Distinguishing between different species of flea beetles
can be difficult.
Exploratory data analysis can be used to help do this.
This page has data and background
information about using measurements of beetle anatomy
to distinguish between three species.
- Spread is a general statistical concept that describes
the variablity in the distribution of a quantitative variable.
On rough measure of spread is the range,
which is the maximum value minus the minimum value.
This measure of spread is not very robust as it depends only on two extreme
The most commonly used measure of spread is the standard deviation.

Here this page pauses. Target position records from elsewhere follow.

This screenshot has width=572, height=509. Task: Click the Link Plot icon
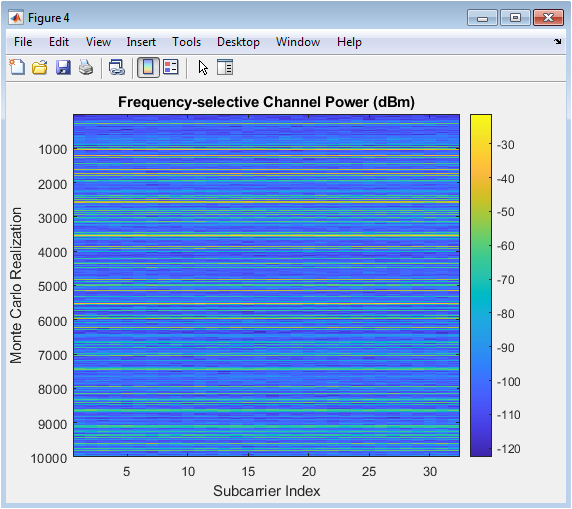click(117, 68)
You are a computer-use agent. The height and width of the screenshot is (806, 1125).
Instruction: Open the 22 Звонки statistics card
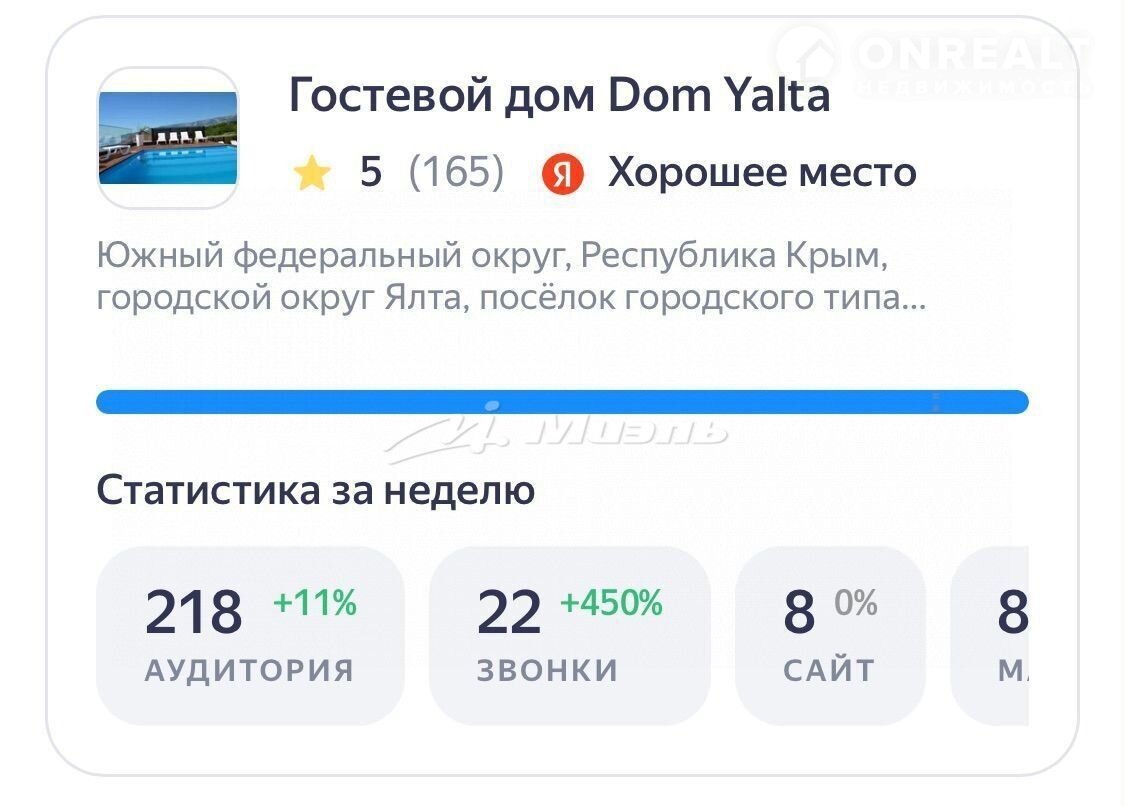tap(569, 635)
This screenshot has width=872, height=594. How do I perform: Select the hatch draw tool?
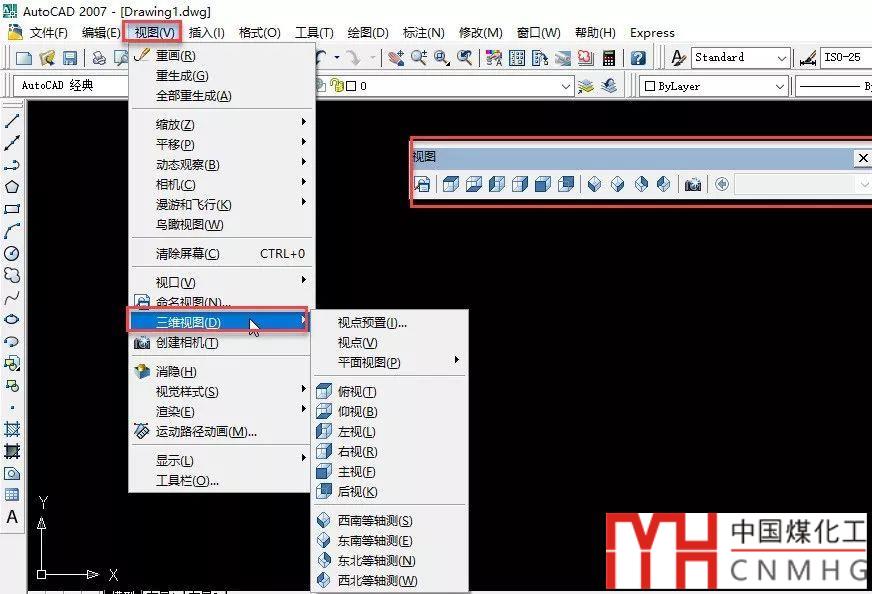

In words, it is (almost) the square root of the mean squared deviation
from the mean.
To calculate the standard deviation by hand, follow these steps.
- Compute the mean.
- Subtract the mean from each observation.
- Square each of the deviations.
- Sum them.
- Divide by one less than the number of observations (almost the mean).
- Take the square root.
The standard deviation may be interpreted
as the size of a typical deviation from the mean.
You can roughly estimate the standard deviation
from a histogram from this interpretation.
Most observations will be closer to the mean
than one standard deviation,
but there will be a fair number of observations farther away.
The common notation for standard deviation is s.
At times I will use the notation SD as well.
The standard deviation is the square root of the variance.
- You are not responsible for the mean (absolute) deviation.
- You are not responsible for the computing formula
for the standard deviation (or variance) on page 20.
- Section 2-4 discusses frequency tables and histograms.
You are responsible for interpretting histograms as described
in the previous lecture.
You are not responsible for the nuts and bolts of making a histogram.
You are not responsible for calculating a mean from a histogram,
but you should be able to estimate the balancing point and therefore the mean.
You are not responsible for frequency polygons
or cumulative frequency polygons.
You should know what percentiles, quartiles, and quantiles are.
The lower quartile
or first quartile
is another name for the 25th percentile.
It is the location that cuts off the smallest quarter of the data.
The upper quartile
or third quartile
is another name for the 75th percentile.
It is the location that cuts off the largest quarter of the data.
A five number summary
is the minimum, lower quartile, median, upper quartile, and maximum.
You should know this although it is not in your textbook.
A boxplot is a graphical display of the five number summary.
With the numerical axis drawn vertically,
the box represents the middle half of the data
from the lower quartile to the upper quartile.
The box is split at the median.
There is a whisker that extends from the top of the box to the maximum
and from the bottom of the box to the minimum.
Each whisker repesents one quarter of the data.
More detailed boxplots will identify outliers
(individual observations far from the overall pattern of the data)
with individual lines or points.
The whiskers would then extend to the most extreme non-outliers.
Side-by-side boxplots are especially useful for comparing
the distributions of two or more different quantitative variables.
The interquartile range
is the upper quartile minus the lower quartile.
It is a more robust measure of spread than the range.
It is the height of the box in a boxplot.